Data:
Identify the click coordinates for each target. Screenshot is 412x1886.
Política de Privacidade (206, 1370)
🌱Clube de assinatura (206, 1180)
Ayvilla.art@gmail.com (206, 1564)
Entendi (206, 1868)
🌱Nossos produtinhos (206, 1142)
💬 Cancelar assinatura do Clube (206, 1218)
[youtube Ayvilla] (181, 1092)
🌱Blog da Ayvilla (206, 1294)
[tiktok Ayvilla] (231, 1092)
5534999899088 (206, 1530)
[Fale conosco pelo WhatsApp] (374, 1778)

---

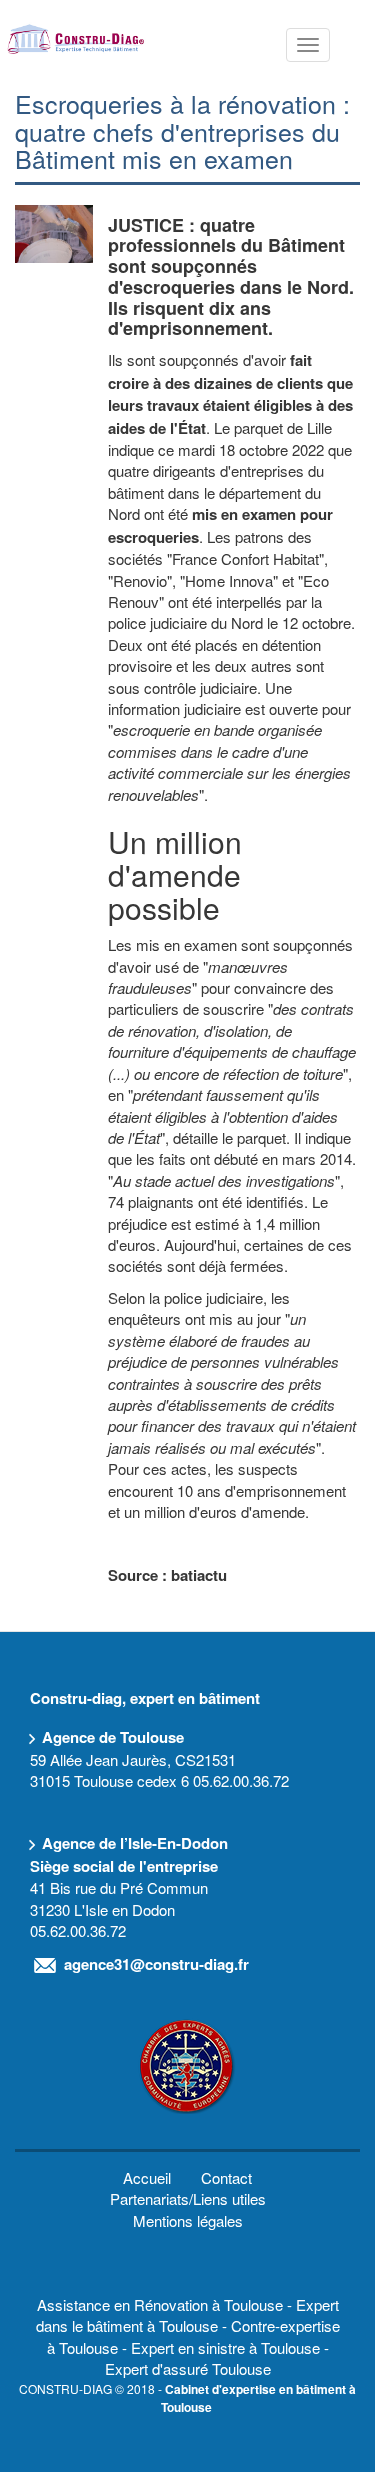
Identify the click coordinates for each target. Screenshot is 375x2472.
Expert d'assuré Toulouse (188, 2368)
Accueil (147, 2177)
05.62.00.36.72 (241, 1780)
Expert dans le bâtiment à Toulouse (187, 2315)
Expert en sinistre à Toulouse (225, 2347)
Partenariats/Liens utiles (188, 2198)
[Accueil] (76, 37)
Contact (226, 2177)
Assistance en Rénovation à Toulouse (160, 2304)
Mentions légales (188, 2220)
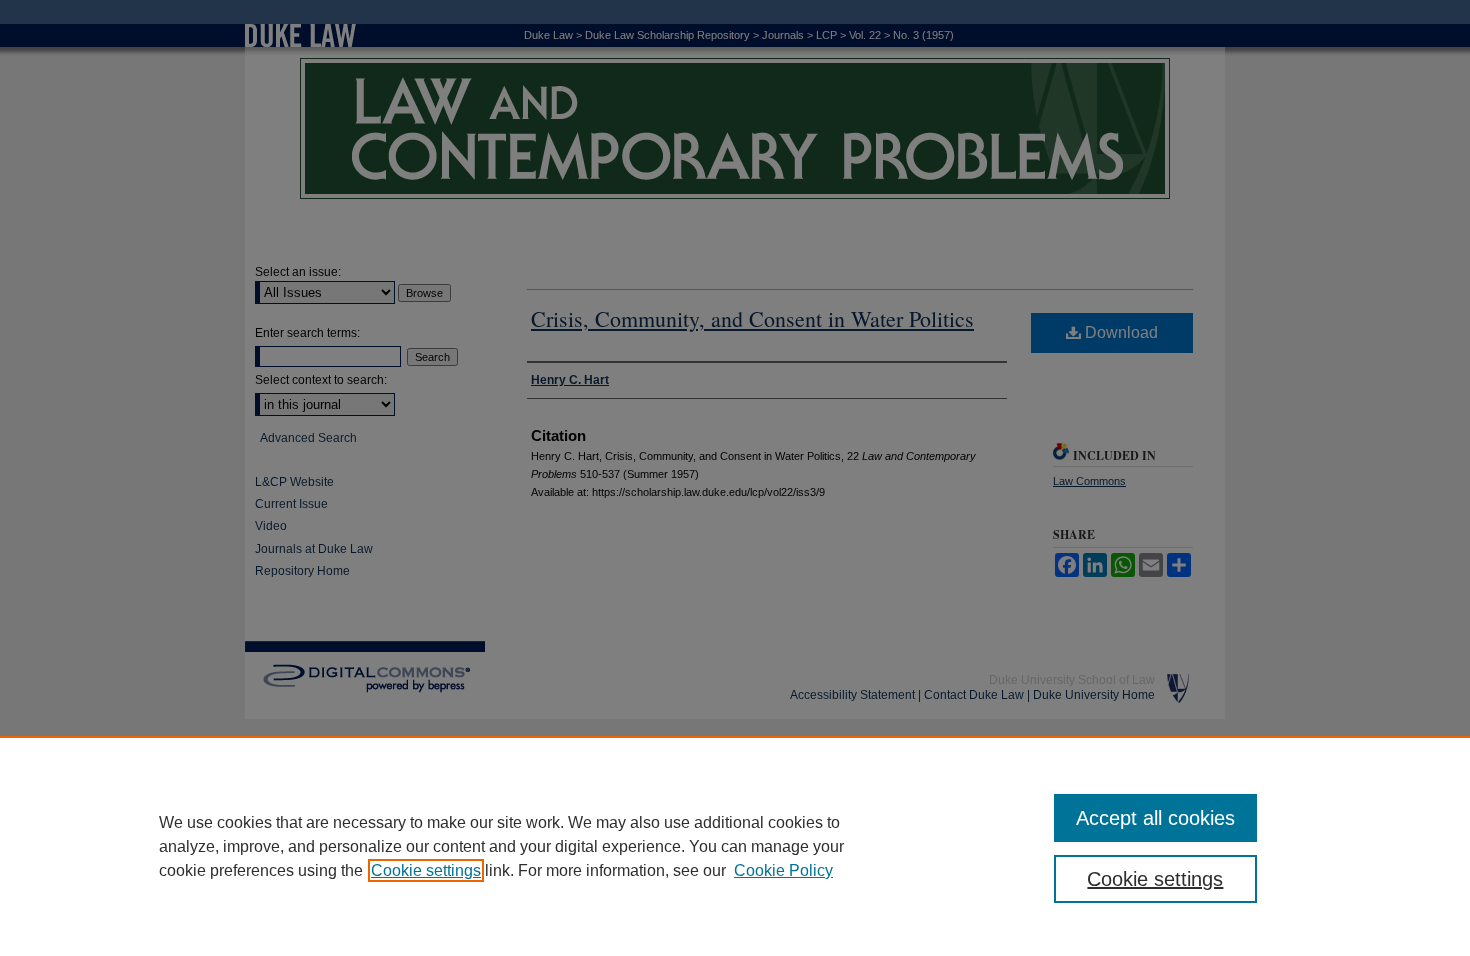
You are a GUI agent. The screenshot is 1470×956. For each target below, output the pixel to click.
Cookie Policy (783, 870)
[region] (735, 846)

The problem: Proceeding from the line containing "produtinhos (206, 1142)" through the line containing "[Fale conosco pelo WhatsApp] (374, 1778)", transcribe the lines above exactly, both end lines included.

Reply:
🌱Nossos produtinhos (206, 1142)
💬 Cancelar assinatura do Clube (206, 1218)
[youtube Ayvilla] (181, 1092)
🌱Blog da Ayvilla (206, 1294)
[tiktok Ayvilla] (231, 1092)
5534999899088 (206, 1530)
[Fale conosco pelo WhatsApp] (374, 1778)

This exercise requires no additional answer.